== AIM OF THE TASK ==
Please count the lines in the data below that hold "will" and answer with the number by itself.

== SOURCE MATERIAL ==
------------------------------
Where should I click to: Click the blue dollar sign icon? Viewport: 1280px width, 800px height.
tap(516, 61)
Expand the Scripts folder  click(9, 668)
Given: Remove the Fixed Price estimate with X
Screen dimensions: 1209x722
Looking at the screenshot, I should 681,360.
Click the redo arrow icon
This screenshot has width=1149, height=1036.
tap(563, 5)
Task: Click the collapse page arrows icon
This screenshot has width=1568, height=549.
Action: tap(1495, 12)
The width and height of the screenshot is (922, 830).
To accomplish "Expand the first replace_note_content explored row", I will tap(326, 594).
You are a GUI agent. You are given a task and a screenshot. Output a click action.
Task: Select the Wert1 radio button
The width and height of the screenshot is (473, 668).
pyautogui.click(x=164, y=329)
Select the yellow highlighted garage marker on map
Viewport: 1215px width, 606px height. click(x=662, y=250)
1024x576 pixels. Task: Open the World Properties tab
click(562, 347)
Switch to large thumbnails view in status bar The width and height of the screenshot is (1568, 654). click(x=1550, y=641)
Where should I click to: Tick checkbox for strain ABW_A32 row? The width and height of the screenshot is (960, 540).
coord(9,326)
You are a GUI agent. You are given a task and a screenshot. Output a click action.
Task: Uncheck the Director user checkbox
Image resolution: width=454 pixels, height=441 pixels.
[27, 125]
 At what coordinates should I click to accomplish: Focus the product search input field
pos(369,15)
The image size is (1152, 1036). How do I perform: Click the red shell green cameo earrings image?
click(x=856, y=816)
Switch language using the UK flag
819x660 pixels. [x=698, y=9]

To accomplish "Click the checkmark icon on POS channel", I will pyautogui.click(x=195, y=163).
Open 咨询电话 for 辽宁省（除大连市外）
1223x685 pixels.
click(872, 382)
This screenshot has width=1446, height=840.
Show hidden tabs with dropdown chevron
------------------------------
== SOLUTION BELOW ==
2